> _USING THE INFORMATION_
a) List every function that the numbered instructions in the pandas excerpt link to documentation for.
b) Return the portion of the pandas excerpt that opens with the words containing "2. Transpose the" and closes with "by day of week.".

*** PAGE EXCERPT ***

2. Transpose the Date column into row. Use [melt function() on pandas](https://pandas.pydata.org/pandas-docs/stable/generated/pandas.melt.html). Note:  We need not to show the date column on the table; it is only being used to transpose the date column into row.
3. Sum the steps in each day of week. Use [groupby() function](https://pandas.pydata.org/pandas-docs/stable/generated/pandas.DataFrame.groupby.html) and [sum() function](https://pandas.pydata.org/pandas-docs/stable/generated/pandas.DataFrame.sum.html) to summarize the total steps by day of week.
4. Sort the total steps in descending order. Use [sort_values() function](https://pandas.pydata.org/pandas-docs/stable/generated/pandas.DataFrame.sort_values.html).
5. Plot the dataframe as pie chart using [plot.pie() function](https://pandas.pydata.org/pandas-docs/version/0.18/generated/pandas.DataFrame.plot.pie.html).

In [None]:
#Step 2
piedf = pd.melt(bl2018, id_vars=["team_name"], value_vars=date_col)
piedf.columns = ["Team Name", "Date", "Total Steps"]

#Step 3
piedf = piedf.groupby("Team Name").sum()

#Step 4
piedf = piedf.sort_values(by=["Total Steps"], ascending=[False])

piedf

In [None]:
#Step 5
piedf.plot.pie(y="Total Steps", legend=False, autopct='%.2f')

*** End of PAGE EXCERPT ***
*** RECORDED INFORMATION ***

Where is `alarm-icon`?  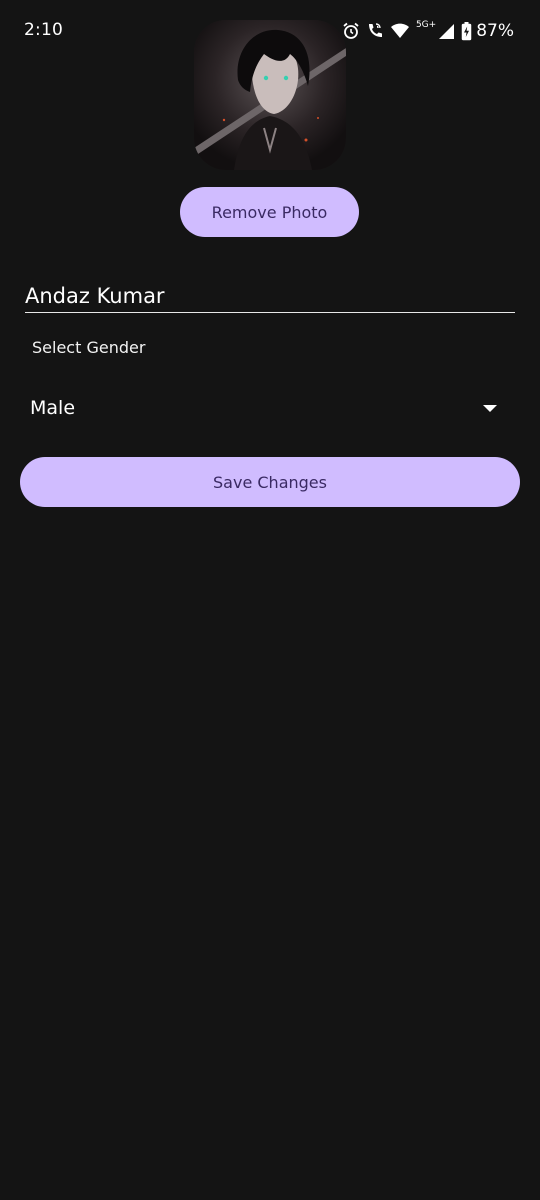 alarm-icon is located at coordinates (351, 31). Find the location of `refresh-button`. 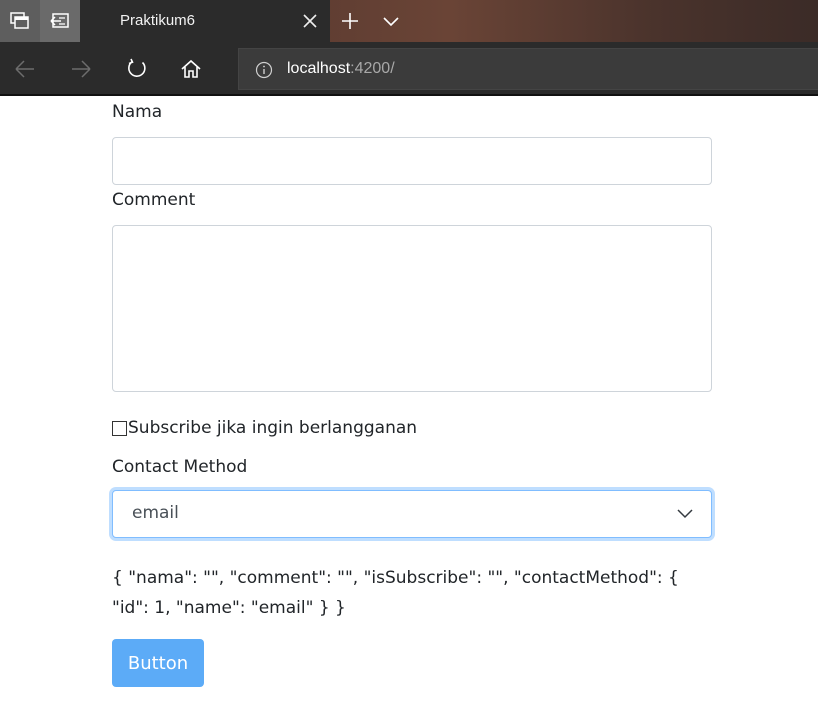

refresh-button is located at coordinates (137, 69).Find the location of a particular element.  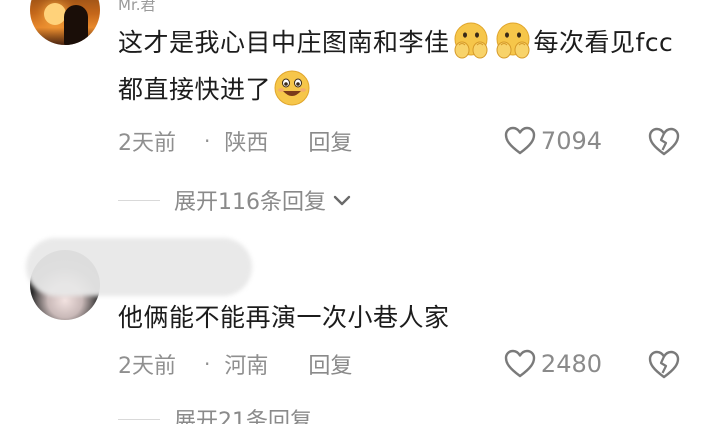

like-button: 7094 is located at coordinates (552, 141).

*** End of RECORDED INFORMATION ***

> _OUTPUTS BY TASK_
a) melt, groupby, sum, sort_values, plot.pie

b)
2. Transpose the Date column into row. Use [melt function() on pandas](https://pandas.pydata.org/pandas-docs/stable/generated/pandas.melt.html). Note:  We need not to show the date column on the table; it is only being used to transpose the date column into row.
3. Sum the steps in each day of week. Use [groupby() function](https://pandas.pydata.org/pandas-docs/stable/generated/pandas.DataFrame.groupby.html) and [sum() function](https://pandas.pydata.org/pandas-docs/stable/generated/pandas.DataFrame.sum.html) to summarize the total steps by day of week.